# Boulder Mountain, Diamond Fork, Gooseberry



## spencerD (Jan 14, 2014)

I made it to a lot of fishing in the past two weeks. Boulder Mountain, Diamond Fork, Gooseberry, and a secret little brown trout river of mine. All the pics and tales of the epic catching are on the blog

http://fishonthebrain.blogspot.com/2014/07/boulder-mountain-again-and-assorted.html

Also, another warning about rattlesnakes - I almost got bit today. Would have been bad, I was a good 1.5 hours from my car, in 100+ degree weather. Could have ended very badly.

I was hiking along the riverbank, and I couldn't hear anything over the roar of the water. I tripped, and as I was laying on the bank, I heard the rattle and looked up. Not more than 3 feet from my face was the largest rattlesnake I've ever seen in the wild.

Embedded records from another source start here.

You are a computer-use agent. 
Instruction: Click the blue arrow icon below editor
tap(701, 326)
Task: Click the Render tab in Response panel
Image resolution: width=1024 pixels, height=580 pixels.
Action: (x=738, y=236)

So be careful out there. If you're in an area where you can't hear them until you're three feet away, I wish you the best!


----------



## Mr Muleskinner (Feb 14, 2012)

Awesome Spencer. We are headed to Boulder Mountain tomorrow. Hopefully we can catch 1/4 of the fish you did.


----------



## spencerD (Jan 14, 2014)

gimme a call if you need some last-minute pointers on where to go on the mountain. also, bring mayflies! Good luck!


----------



## cbassonafly (Oct 5, 2012)

Nice fish! Thanks for the report. I hate rattle snakes though... yikes.


----------



## spencerD (Jan 14, 2014)

Thanks! Yeah, the rattlers freaked me out. I love snakes, but not when they're pissed and ready to kill you, ha. Still a fun trip tho.


----------



## osageorange (Nov 20, 2010)

That Canyon is full of rattlesnakes this time of year. Glad you didn't get bit. Anyone fishing these southern stream in the low country this time of year needs to be very careful how close they get there face and neck to ledges and rock out cropping as well as their hands as they work there way along those narrow canyon creeks. It's bad enough out in the grass and willows but the rocks hold the heat and the heat makes these snakes hotter/hostile than heck.


----------



## Catherder (Aug 2, 2008)

That was indeed, one obese rattler! Glad you are OK and caught some nice fish to boot. Thanks for the report.


----------



## Dunkem (May 8, 2012)

Pretty fish Spencer,glad you got around the rattler!My brother in law can vouch about being bitten:shock:


----------



## spencerD (Jan 14, 2014)

osageorange - it's not a southern stream, it's right up in the Wasatch mountains. Looks like a southern stream for parts of it, though. But yeah, I second all your stuff about the rattlers. I'm very wary, but even that doesn't help when you just straight up don't even see the rattler. 

thanks Catherder! 

And Dunkem - your bro got bit? That's nuts. I was about 1.5 hours from my car and another 45 minutes from cell range, so if I would have been bit, I dunno if I would have made it out in all honesty.


----------



## Dunkem (May 8, 2012)

Heres the thread on that Spencer.Thoughts and prayers needed


----------



## spencerD (Jan 14, 2014)

Just read it. That's insane. Really glad I didn't get bit, I probably would have died with where I was at.


----------



## grousehunter (Sep 11, 2007)

Awesome fish!


----------